■ **Document passage**
::::::::

62 Unemployment and Underemployment
This chapter takes up unemployment and underemployment — the two faces of labour-market slack. Open unemployment dominates Western policy debate; underemployment dominates the Indian story.
62.1 What is Unemployment?
A person is unemployed when she is currently without work, available for work, and actively seeking work. The ILO definition has three elements:
| Condition | What it requires |
|---|---|
| Without work | Not in paid employment or self-employment |
| Currently available for work | Could begin within a reference period |
| Seeking work | Has taken specific steps to find work |
The Unemployment Rate is computed as:
UR = (Number of Unemployed / Labour Force) × 100
62.2 Types of Unemployment
| Type | What it covers |
|---|---|
| Frictional | Temporary unemployment between jobs; healthy in a dynamic economy |
| Seasonal | Unemployment in seasons of low activity (agriculture in dry months) |
| Cyclical | Demand-deficient unemployment during recessions |
| Structural | Mismatch between skills demanded and skills available |
| Technological | Automation eliminates specific jobs |
| Frictional / search | Time taken to find right match |
| Disguised | Persons appear employed but contribute little to output (common in family farms) |
| Open | Visibly out of work |
| Voluntary | Person chooses not to work at prevailing wage |
| Involuntary | Person willing to work at prevailing wage but unable |
62.2.1 Distinctively Indian Categories
Indian labour-market analysis adds:
- Disguised unemployment — too many workers in family farms; marginal product near zero. The Lewis model of dual economies built on this concept.
- Underemployment — workers employed for fewer hours than they wish or below their skill level.
- Educated unemployment — graduates without jobs matching their qualifications.
62.3 Underemployment
Underemployment has three forms:
| Form | Definition |
|---|---|
| Time-related underemployment | Working fewer hours than desired and available for more |
| Skill / qualification mismatch | Working below one’s skill or education |
| Income underemployment | Earnings below subsistence despite working |
In India, time-related underemployment (especially in rural agriculture) and skill mismatch (in graduate labour markets) are the dominant forms.
62.4 Measuring Unemployment in India — Three PLFS Statuses
PLFS uses three reference statuses to measure unemployment.
| Status | Reference period | Captures |
|---|---|---|
| Usual Status | 365 days | Long-term, chronic unemployment |
| Current Weekly Status (CWS) | 7 days | Short-term, weekly unemployment |
| Current Daily Status (CDS) | Each day of past 7 days | Day-by-day; captures intensity, including underemployment |
CDS unemployment is typically higher than CWS, which is higher than US — reflecting underemployment captured by the day-level measure.

::::::::

■ **Information supplied**
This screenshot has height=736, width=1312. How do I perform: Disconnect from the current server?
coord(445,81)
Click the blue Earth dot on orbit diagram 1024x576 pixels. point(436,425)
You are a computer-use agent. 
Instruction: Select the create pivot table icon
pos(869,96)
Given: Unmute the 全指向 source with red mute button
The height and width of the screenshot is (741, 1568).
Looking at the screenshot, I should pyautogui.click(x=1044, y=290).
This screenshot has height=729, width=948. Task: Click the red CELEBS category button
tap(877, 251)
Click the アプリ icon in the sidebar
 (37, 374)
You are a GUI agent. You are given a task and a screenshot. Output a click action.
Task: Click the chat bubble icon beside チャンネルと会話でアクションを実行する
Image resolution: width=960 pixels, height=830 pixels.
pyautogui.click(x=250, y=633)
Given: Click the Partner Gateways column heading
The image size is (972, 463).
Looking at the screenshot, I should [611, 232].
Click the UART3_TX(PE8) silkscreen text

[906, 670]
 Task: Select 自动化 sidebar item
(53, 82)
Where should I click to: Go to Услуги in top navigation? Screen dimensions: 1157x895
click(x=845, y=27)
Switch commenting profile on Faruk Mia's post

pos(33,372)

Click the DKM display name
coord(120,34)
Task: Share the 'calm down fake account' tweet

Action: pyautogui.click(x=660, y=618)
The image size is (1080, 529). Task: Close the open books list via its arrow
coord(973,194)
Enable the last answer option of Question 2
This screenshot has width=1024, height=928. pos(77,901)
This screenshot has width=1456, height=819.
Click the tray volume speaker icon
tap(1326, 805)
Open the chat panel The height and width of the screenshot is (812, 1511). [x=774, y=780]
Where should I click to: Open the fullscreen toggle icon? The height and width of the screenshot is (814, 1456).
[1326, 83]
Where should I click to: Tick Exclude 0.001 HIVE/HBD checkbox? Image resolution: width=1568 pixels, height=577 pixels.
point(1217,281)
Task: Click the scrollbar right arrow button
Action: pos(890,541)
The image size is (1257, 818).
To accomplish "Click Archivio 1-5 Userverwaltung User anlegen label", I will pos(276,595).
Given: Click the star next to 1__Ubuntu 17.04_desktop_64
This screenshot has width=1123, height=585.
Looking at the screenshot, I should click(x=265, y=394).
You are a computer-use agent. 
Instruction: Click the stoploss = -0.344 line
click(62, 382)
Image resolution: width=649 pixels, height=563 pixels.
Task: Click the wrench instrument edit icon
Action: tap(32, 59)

::::::::

■ **Written exercise A**
Answer these from the unemployment chapter:
(i) What reference period does the Current Weekly Status use?
(ii) Which type of unemployment is described as demand-deficient unemployment during recessions?
(iii) Which form of underemployment means earnings below subsistence despite working?
■ **Written exercise B**
Duplicate everything in the entries from the line containing "Task: Share the" down to the line containing "Open the chat", both lines included.
The unemployment chapter and the entries are unrelated.

■ **Correct output A**
(i) 7 days
(ii) Cyclical
(iii) Income underemployment

■ **Correct output B**
Task: Share the 'calm down fake account' tweet

Action: pyautogui.click(x=660, y=618)
The image size is (1080, 529). Task: Close the open books list via its arrow
coord(973,194)
Enable the last answer option of Question 2
This screenshot has width=1024, height=928. pos(77,901)
This screenshot has width=1456, height=819.
Click the tray volume speaker icon
tap(1326, 805)
Open the chat panel The height and width of the screenshot is (812, 1511). [x=774, y=780]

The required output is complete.